My story:  In addition to being a visual artist and educator, I have training as a creativity coach.  I tend to go deeply into researching and learning about things I am curious about.  My first art research, beyond learning to draw and paint, was to try to figure out the path to becoming an artist. I came from rural Wisconsin and despite the support of my rural  farm family, I really had no idea what the path to being a full-time artist looked like.  Anyone who has sought a career as a visual artist has probably had similar questions.

Artmaking has been the core of my creative and critical thinking process for 40+ years. Using myself as a test case to understand whom, what, why, and how value, form and how our individual experiences are determined by larger social, political, and cultural patterns.  Watercolor on paper, board, and canvas has been my medium of choice.  I push traditional boundaries of the medium in scale, content, and technique.  My visual concerns run the gamut from careful study to poetic, symbolic and sometimes political representations of nature and human nature, especially in relations to contemporary environmental concerns.  

My first year of art college in 1971 included no references to women artists or artists of color in the curriculum or on the faculty.  While I had wonderful professors, they inadvertently taught me women could not be professional artists or I would have been taught by nor about them.

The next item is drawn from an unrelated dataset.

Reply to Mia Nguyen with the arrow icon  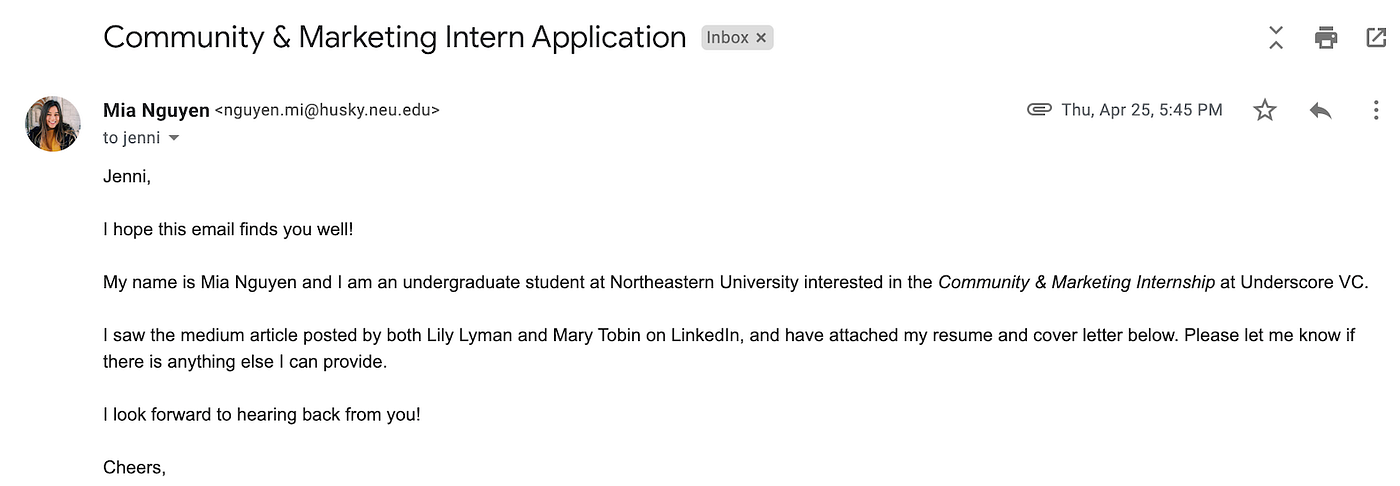click(1320, 110)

I would dropped out to spend a decade seeking my path as an independent artist in rural Wisconsin before being awarded a two-year federal CEDA Grant, through the Wisconsin Arts Board.  The employment grant supported full-time work for visual artists.  Through the program I was hired by the Department of Health and Huan Services to paint a dozen murals for Central Wisconsin Center in Madison.  Inspired by supporting myself via y creative work, I returned to university in 1981 as a 28-year-old freshman. I would earn a BA in Art, a Certificate in Women’s Studies and a MFA in Fine Art before going on to work in higher education at Beloit College, Lawrence University, University of Wisconsin-Madison, and the University of Wisconsin-Madison.

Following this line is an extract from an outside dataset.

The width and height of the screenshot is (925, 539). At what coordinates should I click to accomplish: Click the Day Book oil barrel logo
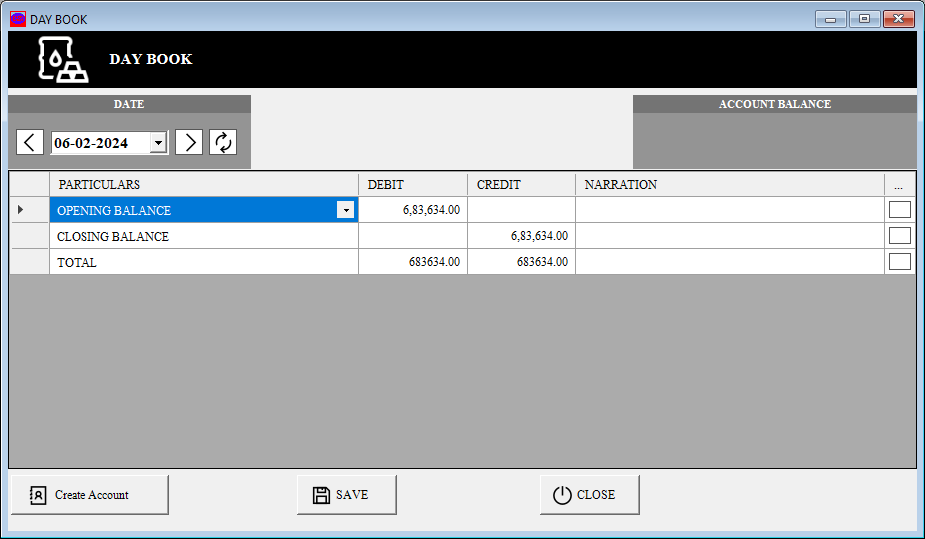coord(63,60)
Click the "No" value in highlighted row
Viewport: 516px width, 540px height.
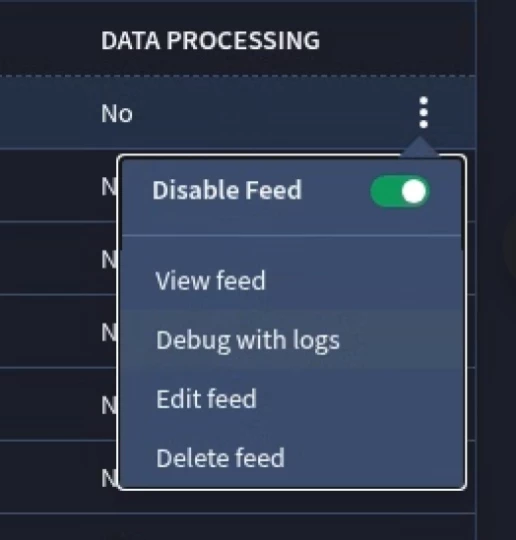117,113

My earliest professional works were surrealist revisions, in which I imagined a creative reality for myself as a strong, working-class, rural-rooted woman artist, in opposition to what I had been taught to expect for myself by the larger culture. These large-scale watercolors included mythic self-portraits as Medusa and Arachne, revisioning some of the larger cultural social narratives that were part of my socialization.  These works drew parallels between those things that had been needlessly polarized into negatives and positives, much as feminine/masculine or nature/culture were set in opposition to each other instead of being viewed as equally valued parts of a healthy whole.

The subject of my paintings evolved to reconsider who we are taught could be artists, and what could be art; focused on the creative work of the women who had raised me.  They were not considered ‘artists’ because their mediums were cloth and thread used to make quilts and lace for everyday use. 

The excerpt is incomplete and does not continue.